Today has been a busy day already. I know that it is Emancipation Day in the district and hopefully your taxes are done already because we are about to buckle down and get to a really interesting and tough issue, and that is drug prices. And I also want to thank CVS Health for their support of this important conversation.
So you can join the conversation on Twitter using the hashtag drug prices, and we’re here today with a really fabulous panel to talk about what value might mean when it comes to prescription medicines, how that value is assessed, and how it fits in with overall healthcare payment and delivery.
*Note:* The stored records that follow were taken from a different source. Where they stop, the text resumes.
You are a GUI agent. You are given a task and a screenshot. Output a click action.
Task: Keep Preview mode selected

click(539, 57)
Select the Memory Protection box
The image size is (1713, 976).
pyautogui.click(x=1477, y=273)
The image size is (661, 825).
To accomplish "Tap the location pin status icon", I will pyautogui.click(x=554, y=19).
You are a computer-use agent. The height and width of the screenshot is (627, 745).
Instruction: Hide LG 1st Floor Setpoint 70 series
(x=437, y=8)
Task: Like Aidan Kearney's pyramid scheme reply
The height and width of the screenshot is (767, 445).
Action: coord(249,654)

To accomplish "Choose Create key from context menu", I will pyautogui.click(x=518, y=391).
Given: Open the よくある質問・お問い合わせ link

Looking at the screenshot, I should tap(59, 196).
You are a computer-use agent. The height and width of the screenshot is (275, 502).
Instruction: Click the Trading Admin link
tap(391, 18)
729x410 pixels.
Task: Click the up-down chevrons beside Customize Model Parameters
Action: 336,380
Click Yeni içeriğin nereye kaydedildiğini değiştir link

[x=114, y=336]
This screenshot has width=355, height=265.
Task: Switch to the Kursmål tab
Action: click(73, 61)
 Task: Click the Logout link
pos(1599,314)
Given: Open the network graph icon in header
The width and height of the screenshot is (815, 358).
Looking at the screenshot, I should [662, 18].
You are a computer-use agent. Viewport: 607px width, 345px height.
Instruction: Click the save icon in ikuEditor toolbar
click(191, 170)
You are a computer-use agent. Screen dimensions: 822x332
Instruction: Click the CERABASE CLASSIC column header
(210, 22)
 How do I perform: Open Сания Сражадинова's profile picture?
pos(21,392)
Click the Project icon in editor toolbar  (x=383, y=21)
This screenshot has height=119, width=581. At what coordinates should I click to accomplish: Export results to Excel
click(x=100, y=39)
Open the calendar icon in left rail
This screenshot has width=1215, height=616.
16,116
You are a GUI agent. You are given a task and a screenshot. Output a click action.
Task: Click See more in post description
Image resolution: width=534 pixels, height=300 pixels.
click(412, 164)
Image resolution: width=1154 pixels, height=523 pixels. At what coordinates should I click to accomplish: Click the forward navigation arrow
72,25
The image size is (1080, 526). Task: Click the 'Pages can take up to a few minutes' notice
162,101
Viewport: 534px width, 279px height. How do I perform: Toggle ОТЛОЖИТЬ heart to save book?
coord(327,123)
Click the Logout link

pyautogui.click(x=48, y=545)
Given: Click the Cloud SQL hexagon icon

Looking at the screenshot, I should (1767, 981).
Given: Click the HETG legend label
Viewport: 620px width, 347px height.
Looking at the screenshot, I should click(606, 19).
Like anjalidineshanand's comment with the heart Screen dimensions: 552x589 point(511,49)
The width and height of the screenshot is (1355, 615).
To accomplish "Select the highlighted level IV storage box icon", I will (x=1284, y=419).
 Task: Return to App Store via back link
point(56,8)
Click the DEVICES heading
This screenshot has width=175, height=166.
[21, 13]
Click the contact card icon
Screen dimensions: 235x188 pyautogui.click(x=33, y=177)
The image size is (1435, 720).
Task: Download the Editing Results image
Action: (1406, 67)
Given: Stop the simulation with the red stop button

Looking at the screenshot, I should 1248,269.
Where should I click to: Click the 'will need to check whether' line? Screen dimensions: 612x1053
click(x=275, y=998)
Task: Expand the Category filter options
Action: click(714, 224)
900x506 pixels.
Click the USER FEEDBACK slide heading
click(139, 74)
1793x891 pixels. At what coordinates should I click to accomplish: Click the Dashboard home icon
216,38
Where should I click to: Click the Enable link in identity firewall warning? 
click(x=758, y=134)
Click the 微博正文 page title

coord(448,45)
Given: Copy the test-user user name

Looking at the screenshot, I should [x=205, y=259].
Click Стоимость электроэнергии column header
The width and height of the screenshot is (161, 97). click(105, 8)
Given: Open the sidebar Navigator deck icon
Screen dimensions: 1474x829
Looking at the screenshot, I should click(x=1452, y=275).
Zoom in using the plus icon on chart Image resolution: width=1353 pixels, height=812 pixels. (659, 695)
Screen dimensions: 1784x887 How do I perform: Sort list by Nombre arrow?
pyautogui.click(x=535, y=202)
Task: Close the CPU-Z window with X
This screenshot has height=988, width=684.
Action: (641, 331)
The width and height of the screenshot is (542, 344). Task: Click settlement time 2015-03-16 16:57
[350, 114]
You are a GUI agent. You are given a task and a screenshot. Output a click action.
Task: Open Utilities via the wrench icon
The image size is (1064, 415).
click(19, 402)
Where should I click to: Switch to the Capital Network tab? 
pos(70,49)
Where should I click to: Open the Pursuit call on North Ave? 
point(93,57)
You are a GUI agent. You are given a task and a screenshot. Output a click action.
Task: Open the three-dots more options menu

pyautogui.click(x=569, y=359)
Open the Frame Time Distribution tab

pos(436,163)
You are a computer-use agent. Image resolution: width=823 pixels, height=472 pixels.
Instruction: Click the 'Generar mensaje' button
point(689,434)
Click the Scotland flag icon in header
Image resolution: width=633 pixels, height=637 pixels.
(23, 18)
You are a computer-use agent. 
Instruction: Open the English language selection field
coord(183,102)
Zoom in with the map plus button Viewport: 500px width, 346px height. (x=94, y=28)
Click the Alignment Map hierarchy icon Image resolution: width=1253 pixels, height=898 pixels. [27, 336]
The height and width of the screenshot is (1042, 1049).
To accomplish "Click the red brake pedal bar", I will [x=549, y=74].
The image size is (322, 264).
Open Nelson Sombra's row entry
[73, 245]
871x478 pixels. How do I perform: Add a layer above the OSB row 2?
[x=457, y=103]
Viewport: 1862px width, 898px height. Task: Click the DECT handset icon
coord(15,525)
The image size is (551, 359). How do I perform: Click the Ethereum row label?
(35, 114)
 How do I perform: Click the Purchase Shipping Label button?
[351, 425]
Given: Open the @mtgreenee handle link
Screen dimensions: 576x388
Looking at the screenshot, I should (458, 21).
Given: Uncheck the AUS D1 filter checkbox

And we know that on Monday of this week, the Alliance started off with a briefing on delivery system reform and what we know about alternative payment models and so forth, so perhaps it’s fitting that we’re ending the week talking about how prescription medicines might fit into that conversation.
So within these so-called value frameworks, or value models, have been garnering a lot of attention and today we’re going to hear about the data and considerations that go into the value equation, what might be missing, and where we go from here.